Suspect in Tennessee Highway Patrol Shooting Had Violent Criminal History

Braze Rucker

A man accused of taking part in the shooting of a Tennessee Highway Patrol (THP) officer in Putnam County had a history of violent crime, according to court records.

Braze Rucker was charged with a litany of crimes committed during a robbery attempt in Nashville in 2013. The charges stemmed from a robbery in which Rucker shot one person, leaving her paralyzed.

Those crimes included two counts of attempted criminal homicide, two counts of especially aggravated robbery, one count of aggravated robbery, one count of possession of a firearm during the commission of a dangerous felony, one count of attempted first-degree murder, and one count of aggravated assault.

In 2016, though, nearly all of those charges were dismissed.

He was convicted only of aggravated assault and attempted, especially aggravated assault and sentenced to 14 years in prison. He served less than five years before being released back onto the streets.

Rucker (pictured above) was a passenger in the car driven by Timothy Davis Jr. last week. Davis allegedly opened fire on THP Trooper Adam Cothron, who sustained serious injuries and remains hospitalized at the time of publication.

Rucker fled to Kentucky, where he was captured on Sunday by the Kentucky State Police. The next day, he was extradited to Tennessee and booked into the Putnam County Jail on charges of criminal responsibility of facilitation of a felony.

According to the Tennessee Bureau of Investigation (TBI), Davis was apprehended on Tuesday night. He has been charged with attempted first-degree murder.

“Investigative efforts revealed the trooper stopped a white Kia Forte, with a temporary tag, driven by Timothy Laquan Davis, Jr. (DOB 7/9/1999),” TBI said in a Wednesday release. “As the trooper approached the vehicle, the driver fired upon him, critically wounding him. At the time of this release, the trooper remained hospitalized in Nashville.”

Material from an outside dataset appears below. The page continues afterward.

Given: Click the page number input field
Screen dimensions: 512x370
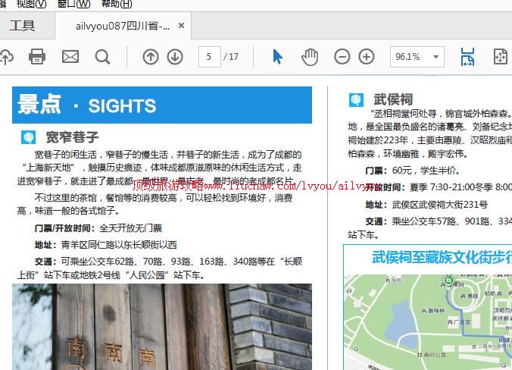Looking at the screenshot, I should [x=210, y=57].
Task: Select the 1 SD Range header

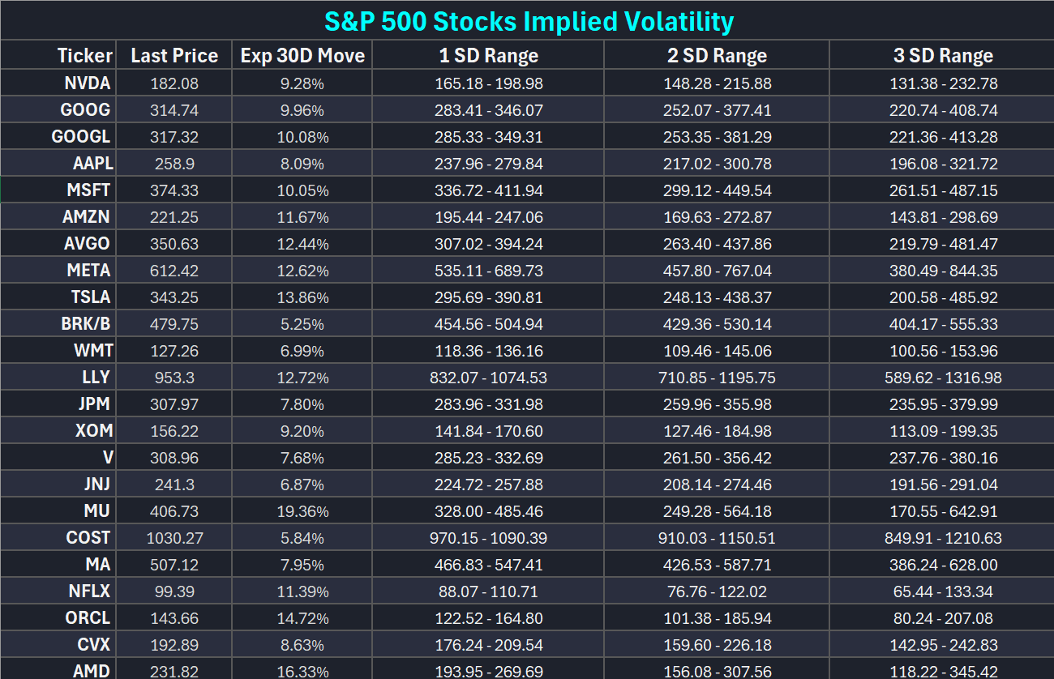Action: tap(488, 56)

Davidson County District Attorney General Glenn Funk, who has been in office since 2014, has taken heat for his office’s soft-on-crime policies.

In 2017, he launched a “restorative justice” program in the district, in which the perpetrator of a crime who apologizes to the victim and takes responsibility could receive lighter punishments.

“What has to happen is the offender has to accept responsibility,” Funk told WKRN at the time. “They have to admit to what they did, they have to meet with the victim, they find out what they need to do to make the victim whole, and then they have to take concrete steps to try to make the victim whole.”